The agreement covers all taxes on income and wealth levied by a contracting state or by any of its subdivisions or local authorities, including taxes on capital appreciation and on gains from the alienation of property. Income taxed at source and lottery winnings are excluded from the scope of the agreement.
The key provisions of the said agreement are the following:
- Income from immovable property: As in the OECD Model Convention, income from immovable property may be taxed in the contracting state where the property is situated.
- Business profits: Business profits are taxable only in the contracting state in which the taxpayer is resident, unless it carries on business in the other contracting state through a permanent establishment there, in which case the profit attributable to the permanent establishment may be taxed in the contracting state in which it is located.
- International shipping and transport: Business profits from the operation of ships or aircraft (including income from containers, trailers and related equipment) in international traffic are taxable only in the contracting state in which the enterprise is resident.
- Dividends: Cyprus does not impose withholding taxes on dividends paid to non-residents.
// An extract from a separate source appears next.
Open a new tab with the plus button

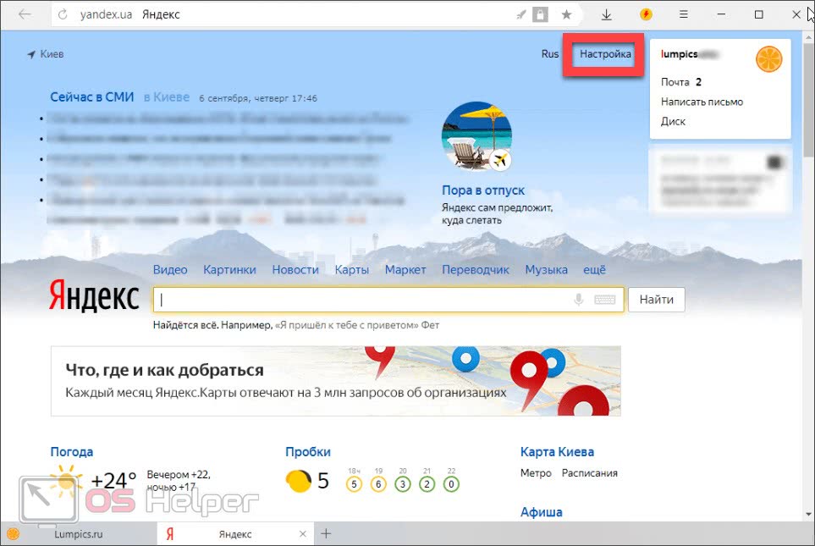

In Switzerland, dividends paid to non-resident shareholders are generally subject to withholding tax at a rate of 35%. The double tax agreement exempts dividends paid by a company resident in one contracting state to a resident of the other from withholding taxes in the contracting state from which they originate, as long as the beneficial owner of the dividend is a company (but not a partnership) resident in the second contracting state that has held at least 10% of the capital of the company paying the dividend for at least a year without interruption. Article 2 of the protocol makes clear that the shares need not have been held for a year before the dividend is paid, but that the minimum holding period may be completed after the payment of the dividend.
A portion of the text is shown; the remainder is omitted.